First time investors in real estate are often very confused with the process. Here are some helpful tips to guide your buying decision.

1. Visit a mortgage broker or your bank to determine how much money you can afford to borrow responsibly for your investment.

2. Look for properties that generate a positive cash flow. What this means is that the rent that you receive from tenants should be enough to pay your mortgage payment, property taxes, utilities and insurance bills. Budget an additional ten percent on your overall payments to pay for minor repairs that will invariably arise. Currently this is very difficult to find so do not be afraid to expand your search to smaller communities, where you will be able to find more properties that match your search criteria.

3. Use an experienced local real estate agent who also invests in real estate themselves. Investors learn about the process through first-hand experience, both good and bad, and you want that experience working for you as well.

4. Have any property inspected by a professional home inspector. In addition, find a contractor that you trust to give you the right advice for any minor repairs or renovations that may be required, especially for older properties, in order to add the most value to your investment.

5. Consult with your accountant and lawyer as to how you will take ownership of the property. There are some benefits in taking title in the name of a limited company in order to protect yourself against personal liability should someone get hurt on the property and for other tax planning purposes. However, on the other hand, you will also have to pay about $1,000 in incorporation fees and have to file a separate tax return each year for your company.

6. Keep proper records of income and expenses for your investment property. Do not mingle these with your personal bank account as it will become difficult to properly trace this when you have to file a tax return at the end of the year, regardless of whether you own the investment in your personal name or in a company name.

7. If you are buying with a partner, make sure you have a proper partnership or joint venture agreement to protect both of you should things not work out as planned. In particular, provisions should be made covering the situation if one of the partners wants to sell and the other one doesn’t, one partner is not paying their share of expenses or what happens if one of the partners dies.

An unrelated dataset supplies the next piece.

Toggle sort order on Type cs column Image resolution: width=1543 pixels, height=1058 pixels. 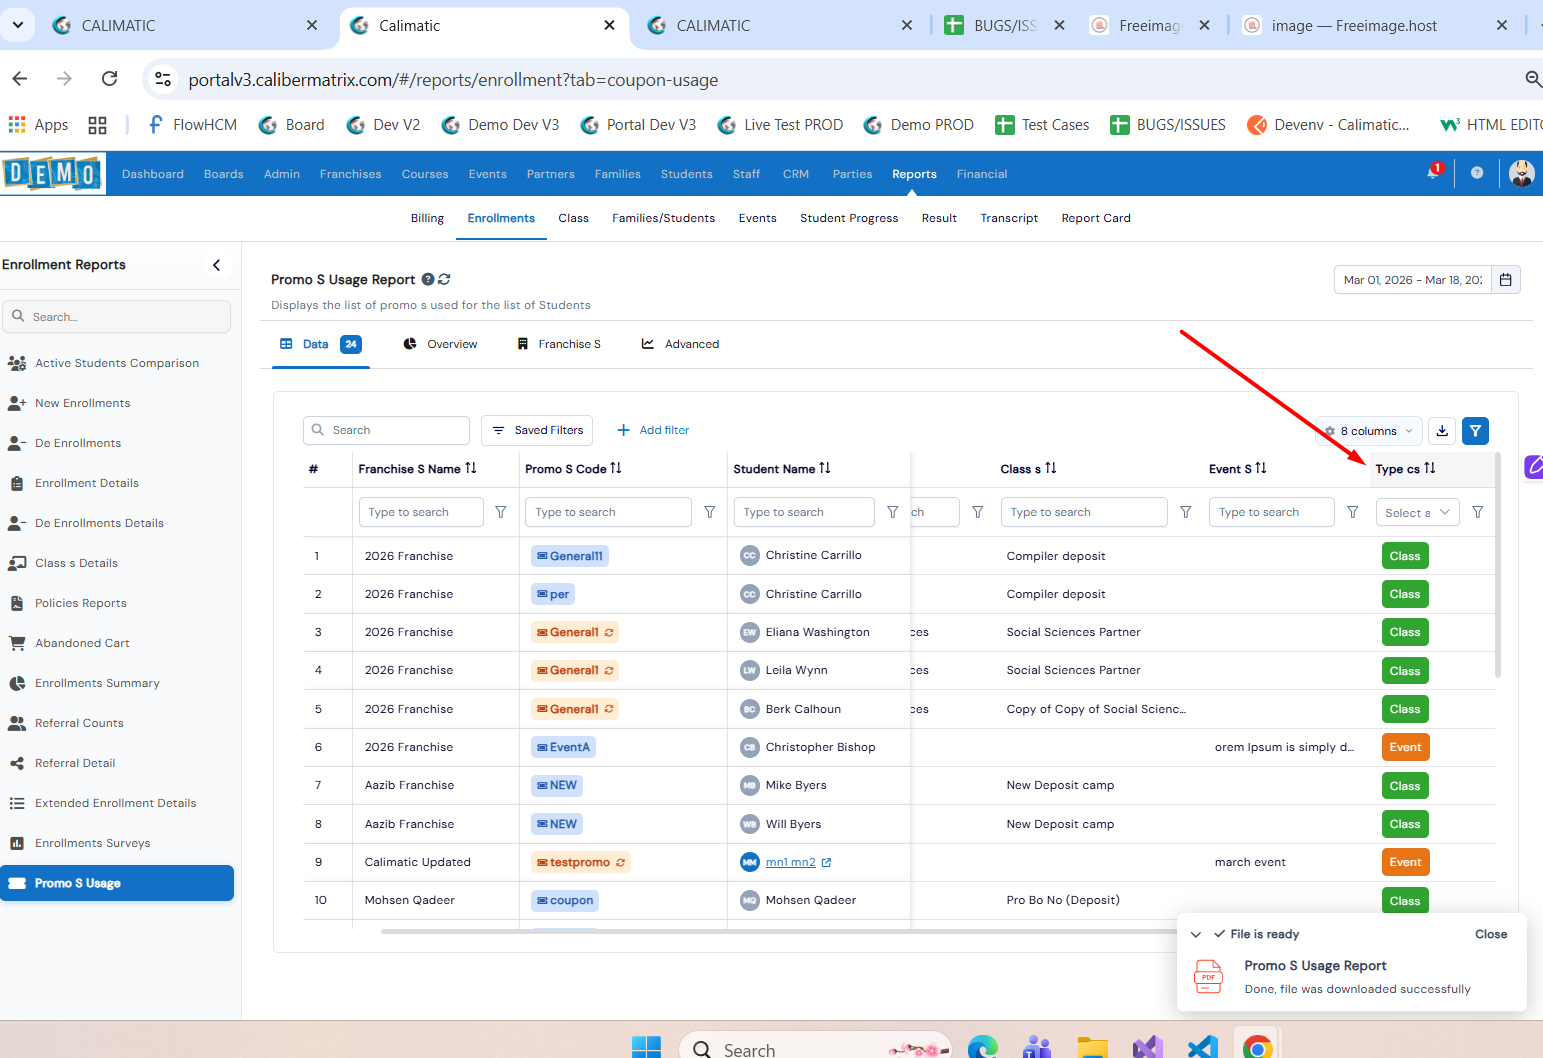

8. Hire an experienced property manager to assist you in finding suitable tenants and dealing with any ongoing maintenance, repairs or other complaints by tenants. You do not wish to be woken up in the middle of the night to handle emergency repairs. Budget an additional $100 per month for this service.

9. Be careful not to buy and sell properties quickly. The Canada Revenue Agency may view this activity as business income. This means that you will have to pay tax on any profit you make on your investment. It is preferable to buy properties for the long term, rent them out and use your positive cash flow to reduce the amount of your mortgage owing, building equity in your property. If you then sell years later for a profit, it will likely be classified as a capital gain and thus one half of your gain will be tax free.

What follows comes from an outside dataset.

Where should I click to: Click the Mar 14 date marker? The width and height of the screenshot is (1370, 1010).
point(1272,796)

10. Don’t be afraid to walk away if the deal does not work for you, no matter how much time you may have invested in the property.

Be prepared before buying any real estate investment.

Mark Weisleder
mark@markweisleder.com
Mark Weisleder is a real estate lawyer, author and speaker


Disclose problems you know about when selling your home

By Mark Weisleder

Buyer beware, or Caveat Emptor, is a phrase used to describe the outcome when you buy something and later find a problem with it. In plain English it means tough luck – you’re buying the thing ‘as is’ with all the defects in it.

In some cases involving the purchase of a house, it’s not as easy as that for a seller to get off the hook. If you know there’s something seriously wrong with your house, something that might not be found in a home inspection and you don’t disclose it, you can be successfully sued later.

Here’s why:

In October, 2011, Buyers A and B agreed to buy a 35-year-old home from Sellers C and D. The buying couple had a home inspection done before they put in an offer and the inspection found no sign of plumbing drainage problems.

The deal closed in mid-December. Two months later on Feb. 20, Buyer A found sewage backing up into the basement bathtub and sink. Roto-Rooter cleared the drain, but could not get past a certain point in the pipe. A TV scope showed water pooling inside the pipe. A quote of $6,000 plus HST was given to repair the problem.

Mr. A contacted his insurance company and the work took longer to do and cost more because the basement had 36 inches of concrete. The buyers had to move out while the repairs were being done because of the dust and noise from the jack hammering. Also Buyer B was pregnant at that time. The insurance company paid for them to stay in a hotel while the repairs were completed.

Buyers A and B contacted their Region and learned that they had been out to the property twice in 2010 to inspect and clean out blockages from the same sewage line. The Region had sent a letter to Sellers C and D after the second visit in July, 2010 suggesting other repairs be done.

Buyers A and B sued for $14,945, which were the additional costs not covered by their insurance to repair the problem. They asked for $5,000 more in aggravated damages, because they had to move out and have their baby while outside the home.

Mr. C admitted in court that he had a problem with the basement bathroom but that after the Region came out and cleared the blocked area, they told him that if he had no further problems for six months, he would be good to go. He also said in court that the basement bathroom was used every day and did not have any problems from July 2010, until the sale in 2011. He stated in court that he did not mention this to the buyers because he felt that this was no longer a problem.

In a decision released this month, the Judge at the Small Claims Court used the law of hidden defects to reach his decision. He said that if the seller knows about a defect that has caused any loss of use or enjoyment of a meaningful part of the premises, then it must be disclosed to the buyer. The Region inspectors testified that they discussed the potential sewer pipe problem with Seller C.

This. together with the letter, convinced the Judge that Seller C. knew about a structural problem with the pipe which should have been disclosed.

He awarded the buyers $10,500 for the repairs to the pipes but nothing for aggravated damages as the sellers did not do this with any ill motive and there was no evidence of mental distress.
The buyers were fortunate to have uncovered the evidence from the Region to support their position. Without it, it would have been difficult to prove that the sellers knew anything about this.

Here are lessons:

• Buyers may be wise to consider a separate test for the drainage system as part of any home inspection with older homes, even if this costs an extra $200 to $300.
• Sellers should disclose any structural problems to avoid getting sued later.